* _Exercise objective_: A picture-free, exact reproduction of the listing that follows is required.

* _Materials provided_:
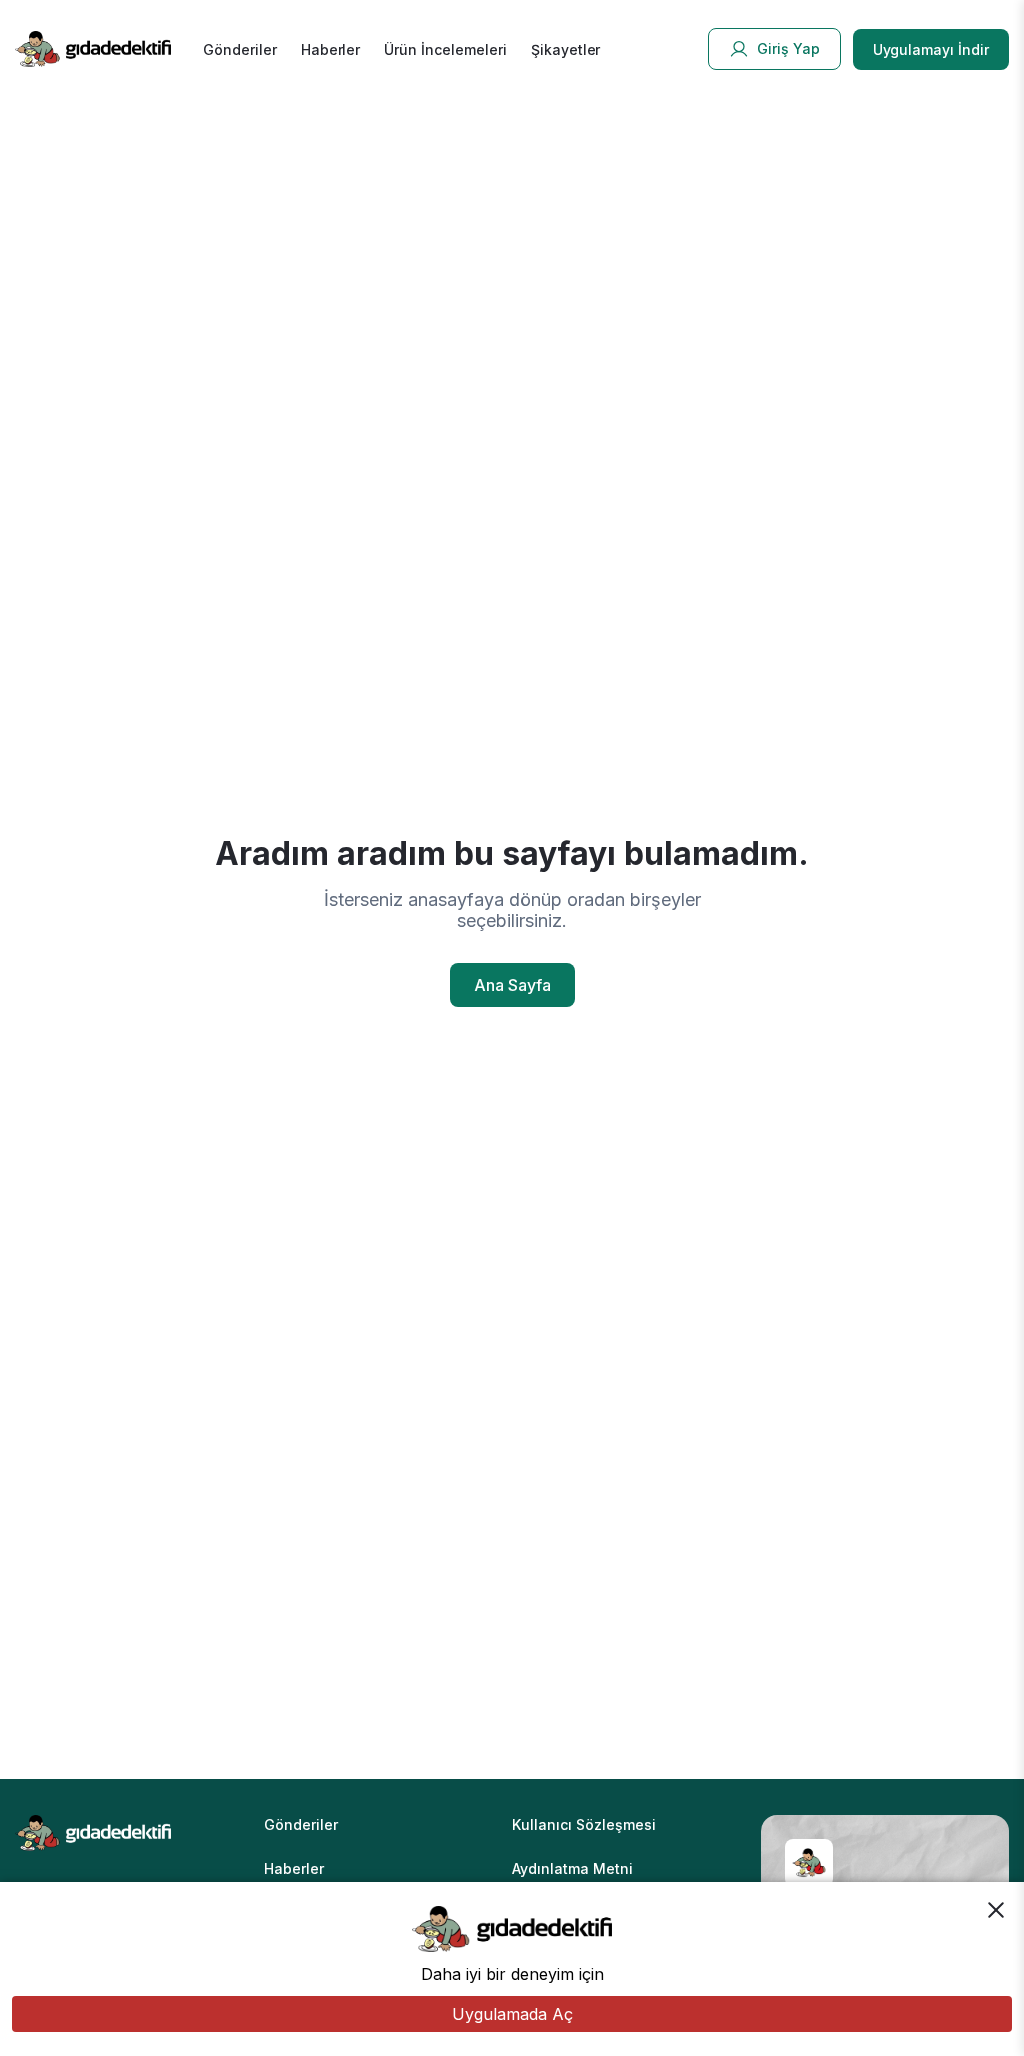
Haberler (331, 49)
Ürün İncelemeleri (445, 49)
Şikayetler (566, 49)
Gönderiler (240, 49)
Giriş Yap (788, 48)
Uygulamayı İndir (931, 49)
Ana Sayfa (512, 985)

* _Exercise answer_:
Haberler (331, 49)
Ürün İncelemeleri (445, 49)
Şikayetler (566, 49)
Gönderiler (240, 49)
Giriş Yap (788, 48)
Uygulamayı İndir (931, 49)
Ana Sayfa (512, 985)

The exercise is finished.